Protecting Our Vulnerability (Book Snippet 26)
Our selves follow, in essence, the strategy of a chameleon; they allow us to adapt to our environment (if you want to know what “selves” I am speaking about, read Who am I Anyway?). Each self acts in order to fulfil or protect a need that we sense is unfulfilled or at risk. Depending on the situation at hand, a different self steps to the forefront and takes over. How each self tries to protect our vulnerability may not always be evident at first glance.
The different parts of our personality form during different stages of our lives, and are strongly influenced by the role models we were exposed to. Although traditionally, our parents play a pivotal role in the formation of our selves, our grandparents, siblings, teachers, friends, or cultural role models may have been equally influential. We are social animals, and we learn by observing and copying. As we grow up, our predominant caretakers turn into our primary attachment figures. We turn to them for emotional support while we go off to explore, we seek their approval when we experiment with new behaviours, and we yearn to be loved and accepted by them.

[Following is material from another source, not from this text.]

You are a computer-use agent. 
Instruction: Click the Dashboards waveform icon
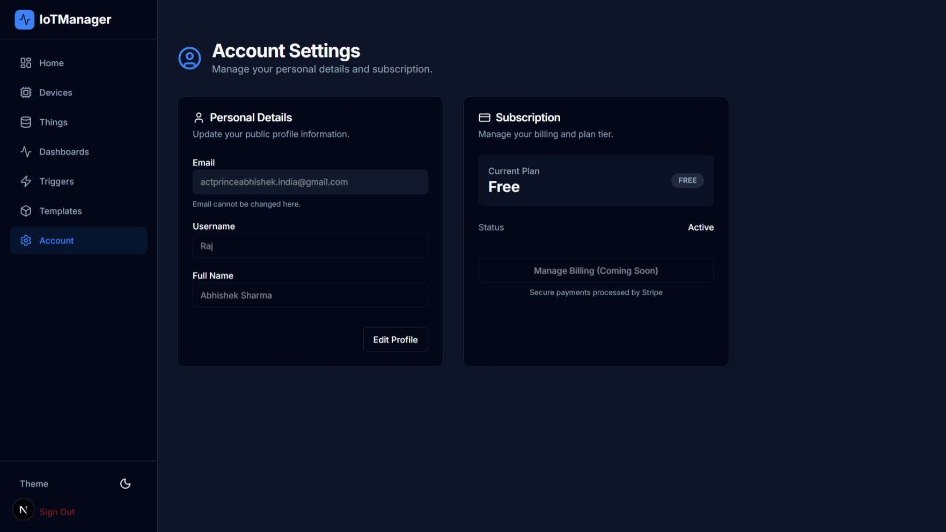26,152
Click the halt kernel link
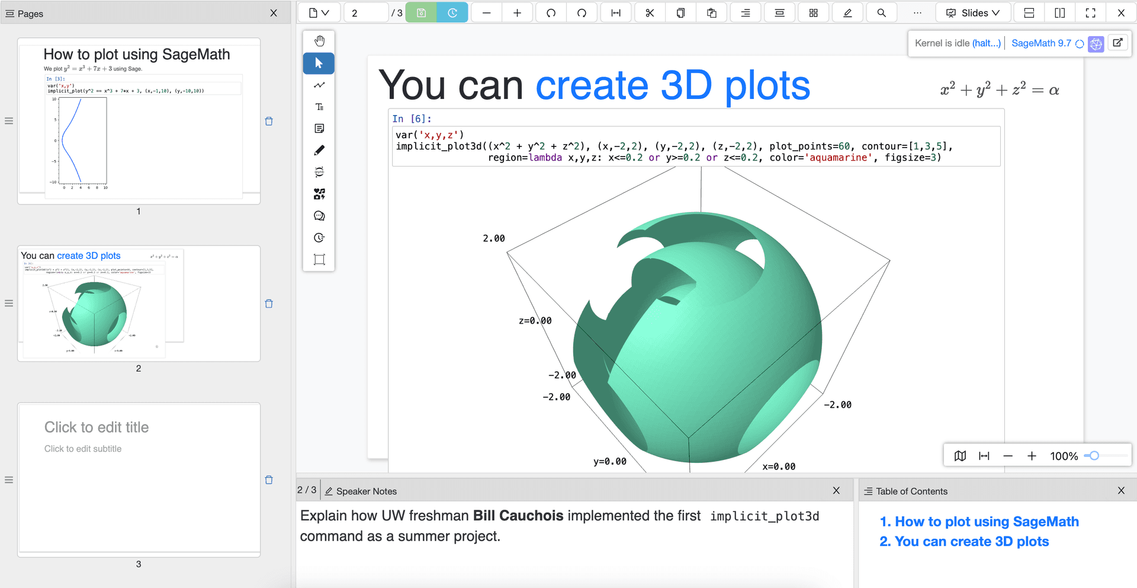The width and height of the screenshot is (1137, 588). 986,43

By observing how they (our predominant caretakers) act and how they respond to our signals for closeness and separation, we learn how we need to be, and even who we need to be in order to survive and get our basic human needs met (please refer to Book Snippet 5: The Needy Iceberg for more information on needs).

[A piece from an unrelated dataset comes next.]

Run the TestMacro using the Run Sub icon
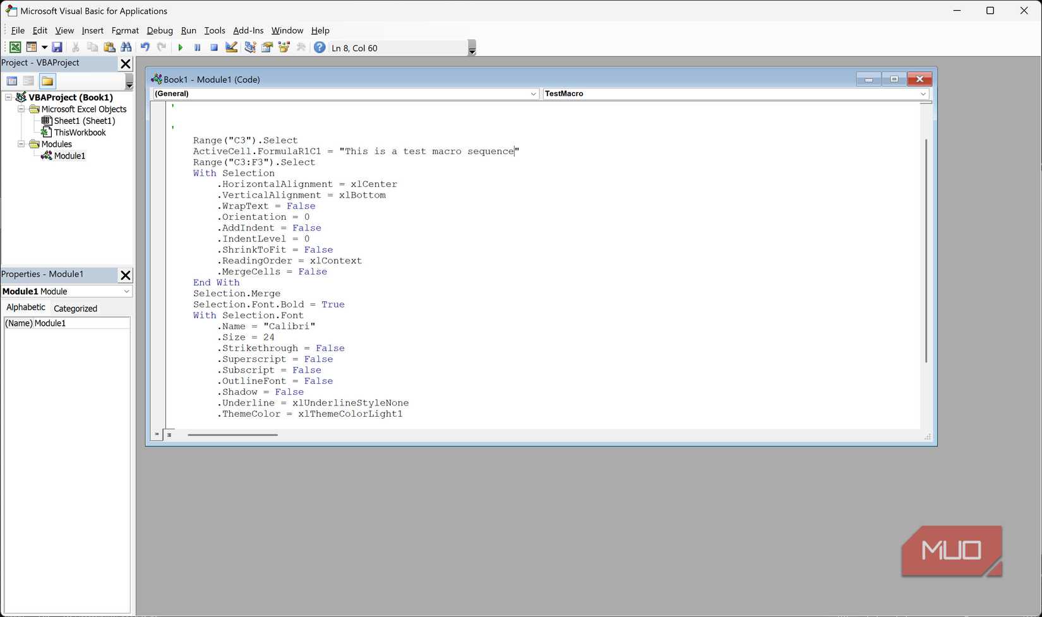1042x617 pixels. 181,47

The disapprovingly raised eyebrow of my mother and harsh remarks of my father might have nourished my inner critic. My inner critic learned how it’s done and subsequently takes it upon himself to criticize me even without further need for external input. My inner critic, like all selves, does so with good intentions; the harsher his judgements of me, the more prepared I am to weather future criticism by others. My inner critic might also be fuelled by the wish to please my mother and father and find their acceptance by treating myself just as they treated me. Likewise, an inner perfectionist may have been modelled after a hyper-organized grandfather, or could have been created as a response to the experience of a chaotic home environment in which we were constantly struggling to install a sense of control and predictability.